Thursday, October 20, 2005

Costs & benefits from 1.5 decade of electricity liberalisation

Referring to Leonardo ENERGY's discussion paper on this subject, prepared by AERE, a web event took place today to present the findings of the paper. Participants reacted that, although the paper does not present major new facts, it puts together a growing body of evidence that pictures a quite different story on liberalisation than is usually reported. View the presentation slides from the web event.

1 comment:

Claudio Canizares said...

The following issues should also be considered in these types of analysis:

- Rate of inflation for multi-year price comparisons.

- The trends shown and discussed in the paper go back to 1991, so it's hard to argue that the deregulation/privatization process, which really started in Europe and North America in the early 2000's, is the only culprit for the problems depicted on these graphs.
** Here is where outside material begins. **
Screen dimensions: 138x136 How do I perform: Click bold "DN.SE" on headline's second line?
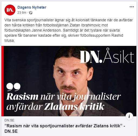pyautogui.click(x=11, y=131)
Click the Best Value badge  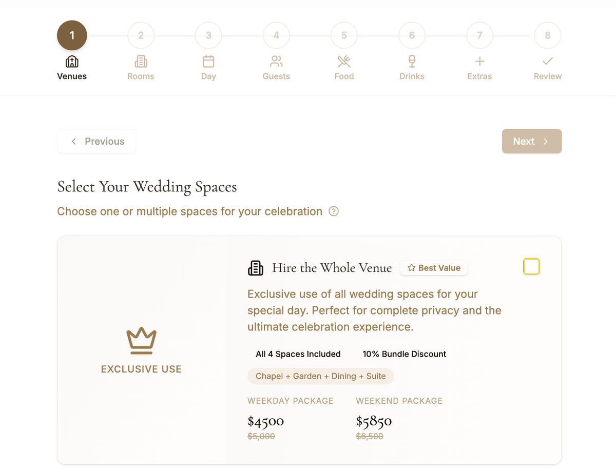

- Rates in many jurisdictions with government owned, vertically-integrated utilities were basically subsidized (e.g. Ontario, Canada), so no surprisingly, prices went up when market were privatized/deregulated. One advantage of paying the actual cost of electricity is that it'll force people to think before wasting energy.

- Many government owned utilities were bloated with lots of people and inefficiencies, as many other bureaucratic entities, so no surprisingly the number of people employed in the sector has gone down.

- The privatization/deregulation process has shaken a VERY conservative market place, which has been very slow in developing and adopting new technologies. New technical and business opportunities are being created by this shake up.